Terry: It’s this virtuous cycle again, where you do a better job, you’re earning more money, and then you’re converting that active income into passive income. And if you’re a smart living within your means the whole time, you’re essentially just layering in different levels of lifestyle.

And you’re locking those in through passive income.  We can make a much better return in our business that we can in the stock market, but it’s an active income. So the smart thing to do is to take the surplus that you earn from your active income then, and not all of it, because you still want to re-invest in your own business, but then can start slowly methodically converting that into passive income and increasing that over time so that, you know, essentially at some point you’re like whether I have the business or not, it’s irrelevant. And then you’ve got that whole, the world’s your oyster out of that,

Ryan: or on the other side of things, you can actually work at removing yourself from your business in a lot of ways, too, through systems through people through different means. So you’re actually creating passivity within your business. And that can happen much sooner as well.

Terry: Well, there are a bunch of systems, but this podcast is a passive system in our business. We do it once and it continues to work for us forever. We keep doing the episodes, but this episode, when we record it and publish it, it’s going to work for us at night. It’s going to work for us in the morning and never asked for a sick day and sorry. Anyway. Yeah. So like there’s a version of you that just, he goes to sleep. Same as me

Ryan: and I’m actually a relatively lazy book. Uh that’s good. Nice.
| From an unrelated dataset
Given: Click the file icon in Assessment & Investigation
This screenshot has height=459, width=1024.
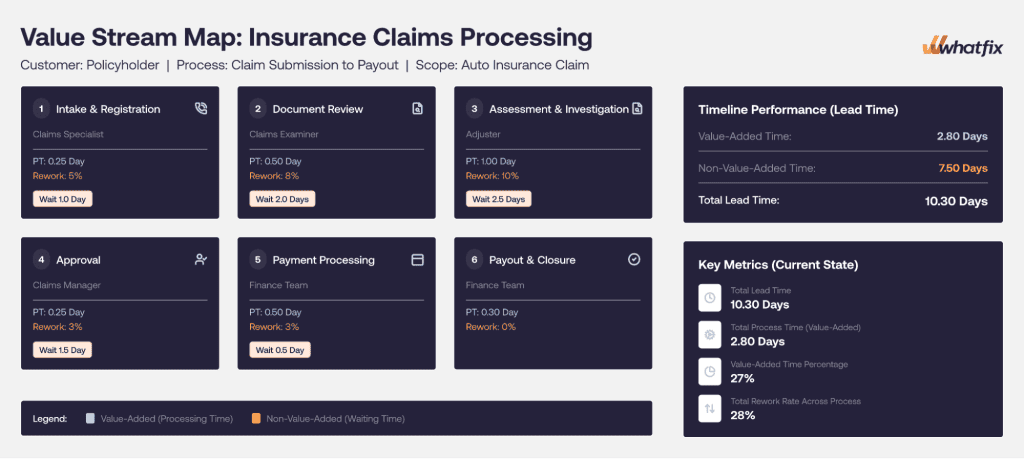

Terry: So for me, that’s the game. So figuring out how to make money, figure out how to keep it and grow it, then take what you’re really, really good at. Build yourself a business around it. Use the power of leverage, use everything that’s available to you. And as you start to go right in that business, you’re going to start to keep some more of that money and your income is going to continue to grow and grow and grow. And then systematically, consistently. Taking that off the table, converting it into a passive income, building that up in this way, though.

You’re actually not trading all your time, along the way in doing something you don’t want to do to get to somewhere you do, you actually get to enjoy the journey. And like we said before, everything that we believe to be wealth is already available to you on the journey, if you do it. Right. So yeah, there’s risk that you take and let’s not be silly about it.

Like you take risk and you’re betting on yourself, but who better to bet on you’re in complete control of your outcomes. And if you’re smart about it, it’s really just a willing to stay in the game and continue to learn because the only way you fail is if you quit, if you don’t quit, you just see it as learning and you just stack learning on top of it. So. Until one day you’ve got some wisdom and then that wisdom very soon becomes wealth.

Ryan: Yeah. And what you’re kind of getting to there. And I know we’re going to discuss this in its own is why people don’t do it. And you kind of mentioned, like taking a bet on yourself. That can be a hard thing to do. Like self doubt is such an enormous kind of monster that can stand in the way of actually pulling the trigger and doing that. And especially when you hear all these things like 99% of businesses fail, because all of these things just kind of grow this idea of business as being this complex mechanism that is dangerous as well.

And that definitely gets into white luck. We, it took us some time to start a business with all of those things. All of those books. All of those kind of stories that we had the breakdown and rethink about it.

Terry: I think we pontificated for nine months or so. And then we took nine months to get a license in financial planning and then only six months to figure out we didn’t want the license.

Ryan: Yeah. So like going back to that stat before 99% of businesses fail in the first five years, for example, we had a business that was in financial advice and we shut it down to focus on this one that would be considered a fail on the statistics, but really it was just learning. It was just an evolution.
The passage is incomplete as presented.